* **REQUIREMENT**: From the line containing "Toggle Bold formatting in ribbon" through the last line of the entries, set down every line exactly and add nothing.

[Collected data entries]
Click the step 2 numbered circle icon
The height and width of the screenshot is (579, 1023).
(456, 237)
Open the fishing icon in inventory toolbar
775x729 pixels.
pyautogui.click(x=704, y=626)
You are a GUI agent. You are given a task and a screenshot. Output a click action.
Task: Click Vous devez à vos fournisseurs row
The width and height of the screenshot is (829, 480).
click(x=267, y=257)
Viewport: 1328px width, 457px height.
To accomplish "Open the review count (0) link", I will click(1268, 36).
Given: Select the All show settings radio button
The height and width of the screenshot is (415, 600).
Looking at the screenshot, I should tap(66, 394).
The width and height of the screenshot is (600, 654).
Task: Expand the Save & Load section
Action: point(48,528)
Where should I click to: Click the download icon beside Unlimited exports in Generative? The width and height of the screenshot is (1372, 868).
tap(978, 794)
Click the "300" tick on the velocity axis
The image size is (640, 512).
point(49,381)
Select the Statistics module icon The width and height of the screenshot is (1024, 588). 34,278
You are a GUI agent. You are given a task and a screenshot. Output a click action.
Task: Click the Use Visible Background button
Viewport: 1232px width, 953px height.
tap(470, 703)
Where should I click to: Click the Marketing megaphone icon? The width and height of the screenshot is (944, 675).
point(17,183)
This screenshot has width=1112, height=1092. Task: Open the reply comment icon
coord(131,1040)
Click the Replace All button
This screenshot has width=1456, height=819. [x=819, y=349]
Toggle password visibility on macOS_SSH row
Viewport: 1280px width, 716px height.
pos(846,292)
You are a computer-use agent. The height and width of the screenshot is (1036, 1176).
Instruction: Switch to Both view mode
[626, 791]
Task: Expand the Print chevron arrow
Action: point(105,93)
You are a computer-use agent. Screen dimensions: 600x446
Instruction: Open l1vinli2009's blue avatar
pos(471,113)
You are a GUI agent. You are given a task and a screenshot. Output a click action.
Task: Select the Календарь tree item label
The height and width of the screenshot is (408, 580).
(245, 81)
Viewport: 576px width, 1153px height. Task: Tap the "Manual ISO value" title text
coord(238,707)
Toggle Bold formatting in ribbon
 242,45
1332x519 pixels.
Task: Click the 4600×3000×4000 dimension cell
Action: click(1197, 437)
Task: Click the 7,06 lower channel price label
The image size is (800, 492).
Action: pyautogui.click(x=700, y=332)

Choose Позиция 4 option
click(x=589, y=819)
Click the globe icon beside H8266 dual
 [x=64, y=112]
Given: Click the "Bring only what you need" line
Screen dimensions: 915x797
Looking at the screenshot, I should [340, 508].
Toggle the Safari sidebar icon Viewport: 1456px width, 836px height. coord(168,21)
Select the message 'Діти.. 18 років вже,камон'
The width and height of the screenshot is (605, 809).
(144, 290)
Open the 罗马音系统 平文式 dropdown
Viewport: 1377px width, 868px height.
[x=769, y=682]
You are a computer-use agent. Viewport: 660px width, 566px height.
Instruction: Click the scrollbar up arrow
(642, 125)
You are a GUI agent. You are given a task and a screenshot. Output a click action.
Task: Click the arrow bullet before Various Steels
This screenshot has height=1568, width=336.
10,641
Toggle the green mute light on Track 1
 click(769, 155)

* **OUTPUT FOR THIS TASK**:
Toggle Bold formatting in ribbon
 242,45
1332x519 pixels.
Task: Click the 4600×3000×4000 dimension cell
Action: click(1197, 437)
Task: Click the 7,06 lower channel price label
The image size is (800, 492).
Action: pyautogui.click(x=700, y=332)

Choose Позиция 4 option
click(x=589, y=819)
Click the globe icon beside H8266 dual
 [x=64, y=112]
Given: Click the "Bring only what you need" line
Screen dimensions: 915x797
Looking at the screenshot, I should [340, 508].
Toggle the Safari sidebar icon Viewport: 1456px width, 836px height. coord(168,21)
Select the message 'Діти.. 18 років вже,камон'
The width and height of the screenshot is (605, 809).
(144, 290)
Open the 罗马音系统 平文式 dropdown
Viewport: 1377px width, 868px height.
[x=769, y=682]
You are a computer-use agent. Viewport: 660px width, 566px height.
Instruction: Click the scrollbar up arrow
(642, 125)
You are a GUI agent. You are given a task and a screenshot. Output a click action.
Task: Click the arrow bullet before Various Steels
This screenshot has height=1568, width=336.
10,641
Toggle the green mute light on Track 1
 click(769, 155)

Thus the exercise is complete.